Finalement, le rassemblement qui a compté quelque 40 000 partisans d’Erdogan s’est déroulé sans incident et a ressemblé à un festival auquel auraient pu participer de nombreuses familles avec leurs enfants. Le mérite en revenait en grande partie à la réaction prudente des organisateurs turcs qui ont accepté toutes les restrictions légales et donné lecture d’un message d’Erdogan à la fin du rassemblement qui suscita beaucoup d’applaudissements. Lorsqu’un groupe de fanatiques partisans d’Erdogan a commencé à réclamer la « peine de mort », les politiciens présents à la tribune leur ont demandé de cesser.

Une minute de silence fut respectée non seulement pour les victimes de la tentative de coup d’état du 15 juillet mais aussi pour les victimes des attentats terroristes à Paris et à Nice ainsi que de la fusillade à Munich.

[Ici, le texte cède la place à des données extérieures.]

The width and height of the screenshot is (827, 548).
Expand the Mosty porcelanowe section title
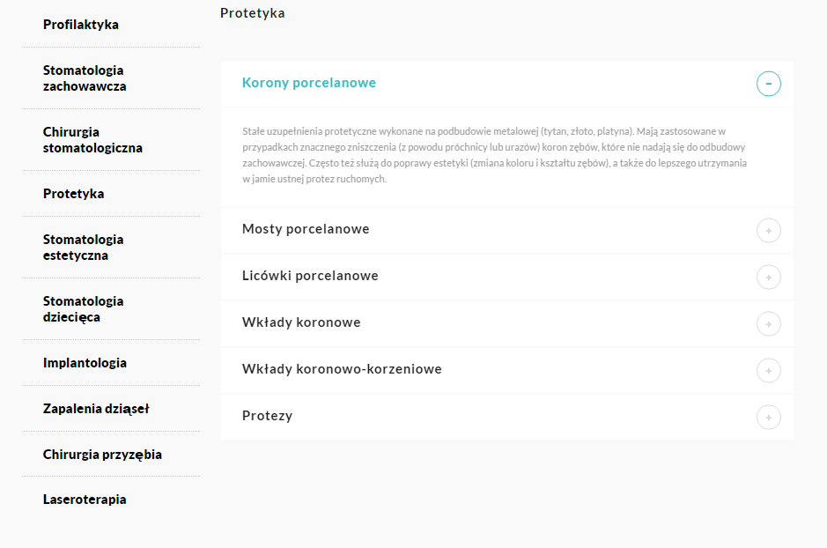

Malgré la nature pacifique du rassemblement, Reker, la maire de la ville, a lancé un appel en faveur d’un « grand débat » sur la limitation du droit à manifester. C’est ce que « des citoyens préoccupés ont demandé dans d’innombrables lettres, courriels et appels téléphoniques » qu’elle avait reçus. La maire a déclaré « Je comprends parfaitement leurs craintes et les prendre très au sérieux » en promettant de soulever ces questions au conseil municipal et dans d’autres organismes.